[DATA PROVIDED — start]
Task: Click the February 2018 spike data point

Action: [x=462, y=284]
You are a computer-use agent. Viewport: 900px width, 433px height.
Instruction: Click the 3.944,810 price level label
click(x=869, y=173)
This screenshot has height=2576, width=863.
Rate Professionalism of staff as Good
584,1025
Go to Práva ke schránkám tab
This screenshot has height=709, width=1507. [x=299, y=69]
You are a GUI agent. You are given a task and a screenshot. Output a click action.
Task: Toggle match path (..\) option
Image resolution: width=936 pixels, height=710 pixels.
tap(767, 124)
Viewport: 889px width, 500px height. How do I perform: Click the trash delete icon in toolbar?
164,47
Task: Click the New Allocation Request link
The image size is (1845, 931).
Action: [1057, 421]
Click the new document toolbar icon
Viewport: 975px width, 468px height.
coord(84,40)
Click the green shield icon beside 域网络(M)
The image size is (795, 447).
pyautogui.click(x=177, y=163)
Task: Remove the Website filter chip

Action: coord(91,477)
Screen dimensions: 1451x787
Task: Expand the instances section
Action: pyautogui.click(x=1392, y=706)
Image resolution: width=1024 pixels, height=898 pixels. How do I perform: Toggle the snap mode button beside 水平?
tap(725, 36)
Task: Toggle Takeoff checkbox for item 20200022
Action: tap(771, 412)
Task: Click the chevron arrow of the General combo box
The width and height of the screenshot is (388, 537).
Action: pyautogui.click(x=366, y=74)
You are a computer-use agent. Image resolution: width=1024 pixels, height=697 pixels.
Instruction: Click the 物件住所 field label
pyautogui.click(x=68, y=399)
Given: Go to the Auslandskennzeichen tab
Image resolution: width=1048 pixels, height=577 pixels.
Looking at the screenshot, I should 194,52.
[DATA PROVIDED — finish]
WHAT THIS TASK INVOLVES:
Up to and including the line with "This screenshot has height=2576, width=863.", repeat the data exactly, starting from its first line; nothing else belongs in the response.

WORKED SOLUTION:
Task: Click the February 2018 spike data point

Action: [x=462, y=284]
You are a computer-use agent. Viewport: 900px width, 433px height.
Instruction: Click the 3.944,810 price level label
click(x=869, y=173)
This screenshot has height=2576, width=863.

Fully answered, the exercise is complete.